Yes, we're talking about Kurt Heintz and his Great Lakes Mortgage company that I had researched just about a year ago right now. To keep from having you search back through 130 posts, here's the Reader's Digest version.

Last year in April 2007, thanks to a number of Davison Township residents, I was turned onto a large mortgage scam that had occurred in a high rent subdivision called Rivershyre. I spent more than two months pulling tax records, Treasury records and other documents to show quite clearly that Kurt Heintz and his company had seriously inflated the value of the Rivershyre properties in getting loans.

My wife and I spent a romantic evening driving through the subdivision logging each property by address, noting whether it was occupied, empty or for sale or any combination of the three.

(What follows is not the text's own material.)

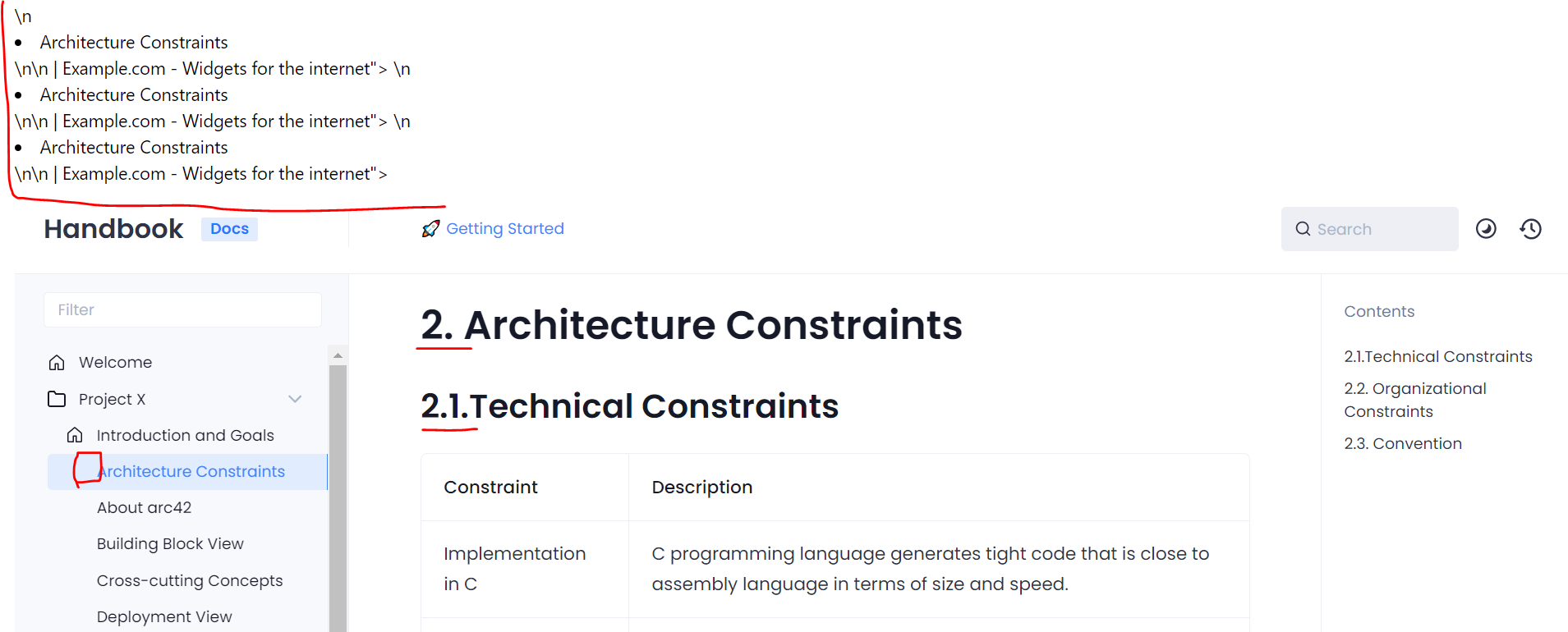Open the Cross-cutting Concepts page

190,580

Not to be immodest, but it was one of the more detailed and well put together investigative pieces I had done for the Journal, or any other newspaper for that matter. When I finally filed the story, I had, of course, attempted to get comment from Mr. Heintz and had visited his home and place of business. After a young child answered the door at the Heintz's rented home in Grand Blanc Township, I asked to see Kurt Heintz. The child said he would go get him. A man and woman came to the door and when I identified myself, he denied that he was Mr. Heintz.

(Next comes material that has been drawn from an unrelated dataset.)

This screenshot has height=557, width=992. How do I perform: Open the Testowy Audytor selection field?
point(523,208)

Before going to the house I talked to a neighbor who knew Mr. Heintz and told me what he looked like and said he was home. So I knew the man was lying to me. I called him on it as politely as I could, but he wouldn't budge from the story, but assured me that as soon as "Mr. Heintz" came home he would have him call me. I explained to him I was working on a story and must hear from "Mr. Heintz" soon.

As you can probably guess, no call ever came. So I submitted the story for publication last August or September. A couple of months work and a fortune in copy paper for all the documents were complete.

At that point, the top editors immediately started wringing their hands and turned the story over to the REAL editors of the Journal, a bunch of high-priced lawyers, who began ripping the story apart. Without a comment from Heintz, I was told, there could be no reference to him.

Note to Journal story subjects: Want to avoid having your name in print: Don't make yourself available and don't comment. That's basically what the paper's management was saying.

What emerged from the editing, by the law firm, was a story about a subdivision which had a bunch of empty houses and high weeds. A bare passing reference to a possible FBI probe, but no mention of who or why this had come about. They ran from that story like it was a bag of anthrax

Because he lied to me, refused to call me back, Kurt Heintz escaped the publicity he so richly deserved last summer. Only when the local television station WJRT-TV, Channel 12 began pursuing the story (after I left with my buyout) did the Journal grudgingly start following the story of Mr. Heintz.

That coverage came about because an angry investor stabbed Mrs. Heintz sometime in December in the same home where I had confronted him and her. Mr. Heintz was interviewed the night of the stabbing, and yep, it was the same guy who told me that "Mr. Heintz" was not home. Someone called me from the paper and asked if I still had my documents. I won't say here what I wanted to tell them.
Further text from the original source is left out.